LANGSAM REICHT ES Fußball macht schlapp

ANDREAS BEHN

So allmählich setzt eine gewisse WM-Müdigkeit ein. Das Spektakel betrifft ja alle und alles in Brasilien, egal ob Fußballfan oder völlig uninteressiert am Ballsport und dem Drumherum. Der Lebensrhythmus kommt durcheinander, allein schon wegen der vielen Feiertage: entweder weil Brasilien spielt oder weil in der Nähe ein WM-Spiel stattfindet und ein Verkehrschaos verhindert werden soll.

Oder weil einer dieser Feiertage auf Donnerstag oder Dienstag fällt und deswegen aus guter Gewohnheit eine „Brücke“ geschlagen wird, damit sich das Wochenende richtig lohnt, sodass der Freitag oder Montag auch zum Feiertag erklärt wird. Ärgerlich nur, dass dies von Bundesstaat zu Bundesstaat anders gehandhabt wird und niemand genau weiß, ob die öffentlichen Angestellten arbeiten oder die Geschäfte aufhaben.

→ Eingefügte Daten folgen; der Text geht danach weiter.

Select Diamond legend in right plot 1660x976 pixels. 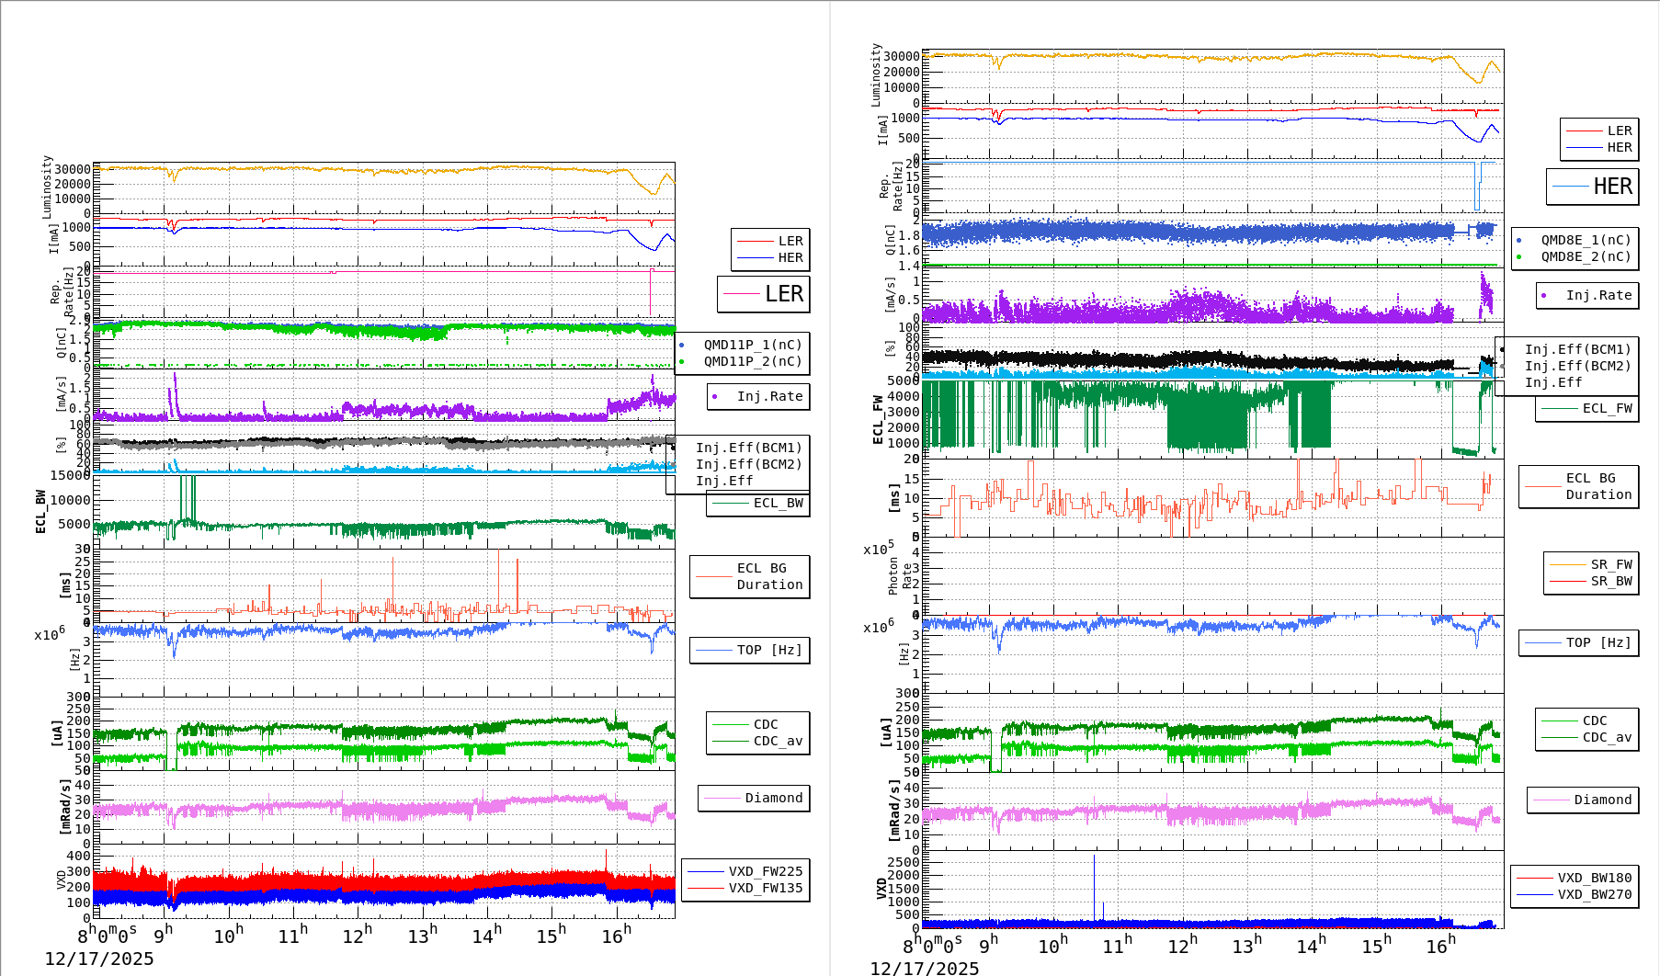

Feiertage an sich verursachen eigentlich keine Müdigkeit. Aber es ist ja WM, da muss mensch doch was unternehmen. Stress für diejenigen, die alle Spiele sehen wollen. Schlimmer noch, wenn dies gemeinsam passieren soll und die Verabredungen strategisch geplant werden müssen. Wer anderes vorschlägt, vielleicht eine Wanderung oder einen schlichten Strandausflug, wird schnell isoliert, denn irgendein wichtiges Spiel findet bestimmt am Nachmittag statt. Eine häufige Klage ist auch das ununterbrochene Trinken. Sei es die gemeinsame Spielnachbereitung oder der morgige Feiertag – die Gründe, abends länger auszugehen, sind zahlreich.

Beneidet werden die Fans aus anderen Ländern. Die sind ja nur wegen der WM hier, wegen der Spiele und dem Feiern, und müssen dies nicht mit einem Alltag unter einen Hut bringen. Viele Brasilianer haben dagegen vorgezogene Ferien, weil viele Schulen zur WM geschlossen wurden, aber nicht alle und nicht überall. Zum Verreisen ist die Zeit aber kaum geeignet, an den Urlaubsorten ist es voll mit Gringos und die ohnehin hohen Preise sind noch höher als sonst in den Ferien. Was also tun, wenn die unbeschäftigten Kids kein Fußball sehen wollen oder die Neymar-Anhimmler jetzt auch noch zu Spielzeiten vor der Glotze hängen?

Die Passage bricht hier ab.